## PROBLEM REQUIREMENTS
Find the line containing "Uncheck Use containerd for pulling images" in the entries below. Restate it and each line after it, word for word, up to and including the line containing "The height and width of the screenshot is (408, 532).".

[Extracted records]
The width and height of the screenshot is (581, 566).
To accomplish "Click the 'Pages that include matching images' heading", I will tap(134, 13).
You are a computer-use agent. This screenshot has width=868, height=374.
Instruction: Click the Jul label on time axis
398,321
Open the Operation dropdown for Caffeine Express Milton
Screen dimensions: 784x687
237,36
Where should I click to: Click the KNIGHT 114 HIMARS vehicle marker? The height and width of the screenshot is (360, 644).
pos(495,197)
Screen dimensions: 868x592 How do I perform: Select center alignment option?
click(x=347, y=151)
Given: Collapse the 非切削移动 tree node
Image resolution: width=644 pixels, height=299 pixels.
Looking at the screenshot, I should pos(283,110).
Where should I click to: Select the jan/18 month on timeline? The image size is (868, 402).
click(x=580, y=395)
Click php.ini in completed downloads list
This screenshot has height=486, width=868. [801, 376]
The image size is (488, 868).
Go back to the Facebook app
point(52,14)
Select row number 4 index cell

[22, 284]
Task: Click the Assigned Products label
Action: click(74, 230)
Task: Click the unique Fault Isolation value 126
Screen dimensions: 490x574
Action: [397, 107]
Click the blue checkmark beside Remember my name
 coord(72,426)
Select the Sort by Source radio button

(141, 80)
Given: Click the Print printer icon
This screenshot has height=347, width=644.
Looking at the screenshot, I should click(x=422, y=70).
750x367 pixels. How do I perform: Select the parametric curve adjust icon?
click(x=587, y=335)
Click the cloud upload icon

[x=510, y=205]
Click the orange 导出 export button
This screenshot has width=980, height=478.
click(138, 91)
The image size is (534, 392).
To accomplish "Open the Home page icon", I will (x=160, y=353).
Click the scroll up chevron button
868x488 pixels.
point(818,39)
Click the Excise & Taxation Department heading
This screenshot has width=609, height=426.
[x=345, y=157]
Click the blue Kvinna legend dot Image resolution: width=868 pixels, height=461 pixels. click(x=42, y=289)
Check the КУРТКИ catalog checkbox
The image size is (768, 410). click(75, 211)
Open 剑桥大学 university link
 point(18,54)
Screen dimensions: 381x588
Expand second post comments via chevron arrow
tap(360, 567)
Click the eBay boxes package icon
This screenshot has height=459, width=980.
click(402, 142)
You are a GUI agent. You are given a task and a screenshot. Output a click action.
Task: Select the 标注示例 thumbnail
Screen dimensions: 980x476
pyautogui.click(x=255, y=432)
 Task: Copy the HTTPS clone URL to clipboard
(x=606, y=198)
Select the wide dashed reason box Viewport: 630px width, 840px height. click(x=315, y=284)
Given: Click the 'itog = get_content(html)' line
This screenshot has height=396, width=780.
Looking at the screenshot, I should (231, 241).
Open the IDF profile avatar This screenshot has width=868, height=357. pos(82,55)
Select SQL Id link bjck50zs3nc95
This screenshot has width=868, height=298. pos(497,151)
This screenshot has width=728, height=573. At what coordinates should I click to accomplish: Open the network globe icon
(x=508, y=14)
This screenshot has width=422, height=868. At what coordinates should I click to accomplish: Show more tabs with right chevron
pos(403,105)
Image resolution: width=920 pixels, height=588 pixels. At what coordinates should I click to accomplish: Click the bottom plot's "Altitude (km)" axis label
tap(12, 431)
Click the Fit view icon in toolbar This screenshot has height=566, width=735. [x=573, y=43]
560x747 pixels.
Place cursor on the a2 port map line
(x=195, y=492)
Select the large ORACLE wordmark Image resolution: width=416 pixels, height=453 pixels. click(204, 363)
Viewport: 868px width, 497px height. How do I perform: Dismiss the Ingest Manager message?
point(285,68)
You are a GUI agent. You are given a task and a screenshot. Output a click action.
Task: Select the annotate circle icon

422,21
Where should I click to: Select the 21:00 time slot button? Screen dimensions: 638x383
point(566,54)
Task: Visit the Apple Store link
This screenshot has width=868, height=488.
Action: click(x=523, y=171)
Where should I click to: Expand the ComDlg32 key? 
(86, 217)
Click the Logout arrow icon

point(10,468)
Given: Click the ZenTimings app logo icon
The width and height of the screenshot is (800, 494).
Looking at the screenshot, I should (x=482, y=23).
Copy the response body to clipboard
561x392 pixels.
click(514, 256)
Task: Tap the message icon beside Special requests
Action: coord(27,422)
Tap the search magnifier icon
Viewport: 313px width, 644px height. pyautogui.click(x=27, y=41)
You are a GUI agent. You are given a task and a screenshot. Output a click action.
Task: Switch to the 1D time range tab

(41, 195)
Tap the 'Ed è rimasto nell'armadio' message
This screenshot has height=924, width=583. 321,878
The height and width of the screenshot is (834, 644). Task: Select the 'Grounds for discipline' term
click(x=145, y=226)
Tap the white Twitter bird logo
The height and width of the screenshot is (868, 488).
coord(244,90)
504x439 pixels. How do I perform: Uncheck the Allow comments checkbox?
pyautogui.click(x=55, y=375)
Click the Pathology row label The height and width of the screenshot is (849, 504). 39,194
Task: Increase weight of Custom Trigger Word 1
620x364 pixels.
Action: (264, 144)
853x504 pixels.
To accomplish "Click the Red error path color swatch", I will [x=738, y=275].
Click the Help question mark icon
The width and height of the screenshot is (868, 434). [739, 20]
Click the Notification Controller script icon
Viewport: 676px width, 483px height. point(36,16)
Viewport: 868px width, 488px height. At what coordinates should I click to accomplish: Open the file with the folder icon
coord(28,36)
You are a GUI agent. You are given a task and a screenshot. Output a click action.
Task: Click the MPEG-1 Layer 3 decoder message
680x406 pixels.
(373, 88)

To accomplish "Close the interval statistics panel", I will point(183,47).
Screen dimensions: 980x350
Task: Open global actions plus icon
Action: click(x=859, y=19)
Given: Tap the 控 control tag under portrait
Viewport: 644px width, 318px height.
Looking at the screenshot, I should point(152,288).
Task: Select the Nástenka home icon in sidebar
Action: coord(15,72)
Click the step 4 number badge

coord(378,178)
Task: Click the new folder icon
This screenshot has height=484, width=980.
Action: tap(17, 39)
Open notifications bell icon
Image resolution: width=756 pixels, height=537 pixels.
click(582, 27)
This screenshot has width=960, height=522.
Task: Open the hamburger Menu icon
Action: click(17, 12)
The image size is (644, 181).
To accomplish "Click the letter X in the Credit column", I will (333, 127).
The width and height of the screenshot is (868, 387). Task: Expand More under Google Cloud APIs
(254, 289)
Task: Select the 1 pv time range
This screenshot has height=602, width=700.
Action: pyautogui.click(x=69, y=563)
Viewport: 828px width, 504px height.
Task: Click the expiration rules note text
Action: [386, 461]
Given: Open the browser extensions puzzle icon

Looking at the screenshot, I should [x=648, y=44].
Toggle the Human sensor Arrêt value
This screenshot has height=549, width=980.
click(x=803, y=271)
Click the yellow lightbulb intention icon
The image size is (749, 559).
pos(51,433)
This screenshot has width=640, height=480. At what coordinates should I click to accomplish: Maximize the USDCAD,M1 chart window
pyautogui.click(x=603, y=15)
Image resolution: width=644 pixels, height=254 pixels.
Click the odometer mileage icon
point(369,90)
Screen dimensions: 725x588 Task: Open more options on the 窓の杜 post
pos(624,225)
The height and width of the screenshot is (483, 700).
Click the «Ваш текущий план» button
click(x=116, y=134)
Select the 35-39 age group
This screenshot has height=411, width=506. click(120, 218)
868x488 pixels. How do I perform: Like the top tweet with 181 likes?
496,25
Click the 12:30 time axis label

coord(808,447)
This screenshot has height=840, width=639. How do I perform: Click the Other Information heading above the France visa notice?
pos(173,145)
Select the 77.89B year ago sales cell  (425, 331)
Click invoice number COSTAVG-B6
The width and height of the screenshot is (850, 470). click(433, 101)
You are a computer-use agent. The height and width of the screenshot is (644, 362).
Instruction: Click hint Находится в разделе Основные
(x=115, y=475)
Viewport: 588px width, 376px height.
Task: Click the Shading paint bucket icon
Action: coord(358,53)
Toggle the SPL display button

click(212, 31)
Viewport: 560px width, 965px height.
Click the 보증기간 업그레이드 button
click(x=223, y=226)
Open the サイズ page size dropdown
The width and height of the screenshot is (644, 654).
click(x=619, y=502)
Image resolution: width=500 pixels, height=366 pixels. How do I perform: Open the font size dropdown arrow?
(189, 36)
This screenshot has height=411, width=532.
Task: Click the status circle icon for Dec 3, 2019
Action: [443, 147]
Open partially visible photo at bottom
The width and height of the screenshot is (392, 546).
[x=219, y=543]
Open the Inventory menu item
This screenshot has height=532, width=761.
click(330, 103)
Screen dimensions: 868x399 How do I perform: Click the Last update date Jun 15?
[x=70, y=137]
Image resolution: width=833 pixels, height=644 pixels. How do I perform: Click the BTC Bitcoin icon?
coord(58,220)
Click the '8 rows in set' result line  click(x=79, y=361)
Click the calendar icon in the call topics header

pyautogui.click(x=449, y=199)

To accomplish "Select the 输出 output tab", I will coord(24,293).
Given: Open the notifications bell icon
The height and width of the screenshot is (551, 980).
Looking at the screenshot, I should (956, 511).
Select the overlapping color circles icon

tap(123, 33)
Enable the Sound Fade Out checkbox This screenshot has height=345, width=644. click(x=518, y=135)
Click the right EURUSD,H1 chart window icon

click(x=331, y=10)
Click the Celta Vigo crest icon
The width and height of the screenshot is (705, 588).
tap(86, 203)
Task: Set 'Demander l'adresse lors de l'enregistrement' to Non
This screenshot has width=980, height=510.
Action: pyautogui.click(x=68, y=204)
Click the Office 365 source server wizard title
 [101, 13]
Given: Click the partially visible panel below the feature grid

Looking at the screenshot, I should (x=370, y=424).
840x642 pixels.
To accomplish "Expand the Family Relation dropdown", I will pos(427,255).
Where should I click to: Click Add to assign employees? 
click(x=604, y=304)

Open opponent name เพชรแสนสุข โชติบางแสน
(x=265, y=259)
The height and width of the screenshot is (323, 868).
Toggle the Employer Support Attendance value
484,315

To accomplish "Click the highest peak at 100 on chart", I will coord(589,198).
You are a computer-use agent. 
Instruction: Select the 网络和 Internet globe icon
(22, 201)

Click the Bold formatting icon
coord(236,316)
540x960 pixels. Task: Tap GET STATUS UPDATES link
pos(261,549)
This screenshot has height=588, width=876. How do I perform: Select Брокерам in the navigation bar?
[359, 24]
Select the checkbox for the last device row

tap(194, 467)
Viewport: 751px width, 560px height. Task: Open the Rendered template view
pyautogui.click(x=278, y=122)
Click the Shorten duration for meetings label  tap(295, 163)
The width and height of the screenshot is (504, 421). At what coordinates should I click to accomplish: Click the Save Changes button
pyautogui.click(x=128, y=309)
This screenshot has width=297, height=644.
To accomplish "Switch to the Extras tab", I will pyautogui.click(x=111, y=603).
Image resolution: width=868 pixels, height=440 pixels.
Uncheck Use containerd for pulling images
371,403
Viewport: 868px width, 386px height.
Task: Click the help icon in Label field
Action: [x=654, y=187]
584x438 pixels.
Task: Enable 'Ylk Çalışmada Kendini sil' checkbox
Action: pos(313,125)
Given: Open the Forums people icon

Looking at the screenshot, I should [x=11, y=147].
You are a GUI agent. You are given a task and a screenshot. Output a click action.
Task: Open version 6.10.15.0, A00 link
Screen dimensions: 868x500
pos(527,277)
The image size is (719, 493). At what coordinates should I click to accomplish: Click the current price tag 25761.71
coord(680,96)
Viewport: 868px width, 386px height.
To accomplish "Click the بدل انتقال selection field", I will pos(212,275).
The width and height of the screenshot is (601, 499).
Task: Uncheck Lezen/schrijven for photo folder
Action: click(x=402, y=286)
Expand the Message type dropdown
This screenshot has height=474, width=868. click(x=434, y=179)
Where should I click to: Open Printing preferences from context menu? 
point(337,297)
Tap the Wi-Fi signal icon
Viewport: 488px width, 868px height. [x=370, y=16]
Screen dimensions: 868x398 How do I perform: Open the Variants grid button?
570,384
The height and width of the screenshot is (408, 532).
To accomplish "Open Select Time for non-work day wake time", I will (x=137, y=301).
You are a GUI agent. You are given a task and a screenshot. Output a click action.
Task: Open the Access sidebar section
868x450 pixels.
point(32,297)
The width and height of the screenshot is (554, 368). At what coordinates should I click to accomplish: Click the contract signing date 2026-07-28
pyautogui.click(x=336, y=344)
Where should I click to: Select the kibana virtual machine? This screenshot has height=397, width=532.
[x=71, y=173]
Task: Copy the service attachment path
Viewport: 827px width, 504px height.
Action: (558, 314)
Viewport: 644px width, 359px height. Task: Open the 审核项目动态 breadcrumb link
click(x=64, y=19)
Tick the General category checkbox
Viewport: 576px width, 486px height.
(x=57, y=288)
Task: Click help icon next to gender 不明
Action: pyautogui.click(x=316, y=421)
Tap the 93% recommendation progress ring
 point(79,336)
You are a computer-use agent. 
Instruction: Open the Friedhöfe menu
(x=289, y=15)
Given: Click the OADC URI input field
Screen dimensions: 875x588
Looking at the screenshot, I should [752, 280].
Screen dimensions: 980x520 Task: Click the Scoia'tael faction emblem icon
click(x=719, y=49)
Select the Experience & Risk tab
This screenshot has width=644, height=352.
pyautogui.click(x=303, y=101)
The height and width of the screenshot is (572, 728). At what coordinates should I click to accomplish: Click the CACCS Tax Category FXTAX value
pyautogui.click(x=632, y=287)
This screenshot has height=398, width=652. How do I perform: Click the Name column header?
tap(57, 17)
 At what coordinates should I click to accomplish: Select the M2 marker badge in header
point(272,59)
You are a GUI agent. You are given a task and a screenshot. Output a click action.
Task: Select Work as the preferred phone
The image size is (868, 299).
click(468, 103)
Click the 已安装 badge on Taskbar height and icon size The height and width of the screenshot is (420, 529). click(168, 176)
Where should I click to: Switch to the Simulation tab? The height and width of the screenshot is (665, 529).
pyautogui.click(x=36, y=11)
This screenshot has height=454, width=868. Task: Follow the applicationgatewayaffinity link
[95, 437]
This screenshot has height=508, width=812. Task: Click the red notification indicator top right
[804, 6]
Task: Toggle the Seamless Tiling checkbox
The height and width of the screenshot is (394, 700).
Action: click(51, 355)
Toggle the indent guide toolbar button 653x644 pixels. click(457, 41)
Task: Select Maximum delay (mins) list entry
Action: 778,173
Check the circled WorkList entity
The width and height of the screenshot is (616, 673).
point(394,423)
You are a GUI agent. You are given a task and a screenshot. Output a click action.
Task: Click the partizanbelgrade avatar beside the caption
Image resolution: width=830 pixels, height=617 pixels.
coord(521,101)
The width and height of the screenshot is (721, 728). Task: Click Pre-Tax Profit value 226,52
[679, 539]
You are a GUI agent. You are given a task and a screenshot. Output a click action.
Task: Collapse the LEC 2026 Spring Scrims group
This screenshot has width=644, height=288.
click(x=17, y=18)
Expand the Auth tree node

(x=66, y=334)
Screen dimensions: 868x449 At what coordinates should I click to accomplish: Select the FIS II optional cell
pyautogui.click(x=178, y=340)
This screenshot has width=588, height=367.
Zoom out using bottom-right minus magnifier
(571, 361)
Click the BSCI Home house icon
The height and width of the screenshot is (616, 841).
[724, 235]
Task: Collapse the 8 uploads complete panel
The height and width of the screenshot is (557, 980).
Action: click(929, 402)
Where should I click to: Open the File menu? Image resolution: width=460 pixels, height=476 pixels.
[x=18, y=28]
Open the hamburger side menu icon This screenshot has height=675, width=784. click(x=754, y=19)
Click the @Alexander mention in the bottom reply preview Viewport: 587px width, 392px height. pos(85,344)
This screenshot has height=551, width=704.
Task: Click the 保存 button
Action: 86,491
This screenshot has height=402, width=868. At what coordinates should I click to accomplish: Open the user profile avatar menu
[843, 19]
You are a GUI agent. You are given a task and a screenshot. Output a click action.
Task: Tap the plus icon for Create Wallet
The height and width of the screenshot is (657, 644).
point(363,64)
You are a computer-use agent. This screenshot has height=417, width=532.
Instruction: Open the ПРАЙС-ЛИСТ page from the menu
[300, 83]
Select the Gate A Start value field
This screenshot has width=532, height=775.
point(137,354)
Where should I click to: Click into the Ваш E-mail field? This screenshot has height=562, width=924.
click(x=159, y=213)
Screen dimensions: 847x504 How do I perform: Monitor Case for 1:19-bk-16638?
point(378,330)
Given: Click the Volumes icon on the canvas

## RESPONSE TO THIS TASK
Uncheck Use containerd for pulling images
371,403
Viewport: 868px width, 386px height.
Task: Click the help icon in Label field
Action: [x=654, y=187]
584x438 pixels.
Task: Enable 'Ylk Çalışmada Kendini sil' checkbox
Action: pos(313,125)
Given: Open the Forums people icon

Looking at the screenshot, I should [x=11, y=147].
You are a GUI agent. You are given a task and a screenshot. Output a click action.
Task: Open version 6.10.15.0, A00 link
Screen dimensions: 868x500
pos(527,277)
The image size is (719, 493). At what coordinates should I click to accomplish: Click the current price tag 25761.71
coord(680,96)
Viewport: 868px width, 386px height.
To accomplish "Click the بدل انتقال selection field", I will pos(212,275).
The width and height of the screenshot is (601, 499).
Task: Uncheck Lezen/schrijven for photo folder
Action: click(x=402, y=286)
Expand the Message type dropdown
This screenshot has height=474, width=868. click(x=434, y=179)
Where should I click to: Open Printing preferences from context menu? 
point(337,297)
Tap the Wi-Fi signal icon
Viewport: 488px width, 868px height. [x=370, y=16]
Screen dimensions: 868x398 How do I perform: Open the Variants grid button?
570,384
The height and width of the screenshot is (408, 532).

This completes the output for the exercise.